Davis says he caught an amateur fight on cable - just by chance. “I saw a little bit of the Olympic Trials a few weeks ago. I saw the heavyweights in the Trials but I wasn’t real impressed. The Olympic Trials used to be on ABCs Wide World of Sports. Now it’s on MSNBC, if you have cable. If you don’t have cable there’s very little coverage of it. What the hell happened? Boxing was always popular with the networks.”
Of the two American amateur heavyweights Davis watched, he was not particularly dazzled. “I wasn’t impressed at all. Not at all. I’m thinking, Wow. These are our heavyweights?

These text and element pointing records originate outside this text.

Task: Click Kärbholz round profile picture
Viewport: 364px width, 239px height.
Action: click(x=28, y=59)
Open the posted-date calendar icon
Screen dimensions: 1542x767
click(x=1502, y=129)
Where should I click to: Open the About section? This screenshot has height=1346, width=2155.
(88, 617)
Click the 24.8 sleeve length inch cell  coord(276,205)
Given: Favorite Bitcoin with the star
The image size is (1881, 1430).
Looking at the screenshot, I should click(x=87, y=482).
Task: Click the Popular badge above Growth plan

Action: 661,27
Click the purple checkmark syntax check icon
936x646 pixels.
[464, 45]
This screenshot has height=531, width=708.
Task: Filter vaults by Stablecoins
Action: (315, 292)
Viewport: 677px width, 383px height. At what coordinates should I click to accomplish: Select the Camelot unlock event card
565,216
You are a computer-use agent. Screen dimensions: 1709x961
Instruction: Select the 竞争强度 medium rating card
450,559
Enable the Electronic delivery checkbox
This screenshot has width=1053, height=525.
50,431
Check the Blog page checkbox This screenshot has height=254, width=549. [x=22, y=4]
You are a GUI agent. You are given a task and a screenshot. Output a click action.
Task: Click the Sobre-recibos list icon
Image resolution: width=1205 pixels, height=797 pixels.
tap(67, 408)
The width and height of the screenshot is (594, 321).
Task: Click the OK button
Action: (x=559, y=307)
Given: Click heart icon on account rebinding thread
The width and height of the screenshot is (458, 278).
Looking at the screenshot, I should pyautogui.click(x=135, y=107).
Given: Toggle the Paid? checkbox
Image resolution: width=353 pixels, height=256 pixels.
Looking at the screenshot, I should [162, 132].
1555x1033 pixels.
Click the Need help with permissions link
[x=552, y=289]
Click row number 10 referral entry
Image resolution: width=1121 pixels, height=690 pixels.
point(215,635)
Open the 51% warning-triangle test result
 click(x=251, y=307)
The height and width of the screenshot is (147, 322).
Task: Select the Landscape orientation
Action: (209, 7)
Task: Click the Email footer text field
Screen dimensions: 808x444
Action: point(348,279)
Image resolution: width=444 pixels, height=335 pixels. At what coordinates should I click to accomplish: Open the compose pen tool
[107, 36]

We have these guys representing us?”
Davis says the boxing styles he saw lacked science. “It seems to be about who is in the best condition to throw the most punches. I don’t see thinking in there, jabbing, feinting, setting up an opponent, no real science, just a lot of punches.”
Amateur fights now are scored by having five judges push a button when they see a punch land. When all five push the button for the same punch, it scores as one point for the boxer who landed it. Back in Davis’s day, the international amateur boxing scene was dominated by Cuba, American and Russia. Now, Davis says, “it’s more conducive to Europeans winning.”
In the last Olympics, even a boxer from Thailand (Light welter Manus Boonjumnong) was able to win an Olympic gold medal. “When you’re seeing a country like Thailand winning an Olympic championship, something’s wrong.”
More exposure and publicity for the American amateur boxers would be a start, says Davis, about turning the dire situation around.
When I mention that the USA has one amateur world champ at 152 pounds named Demetrius Andrade from Providence, Rhode Island, last year, Davis had not heard of him.
Unfortunately, neither have most boxing fans.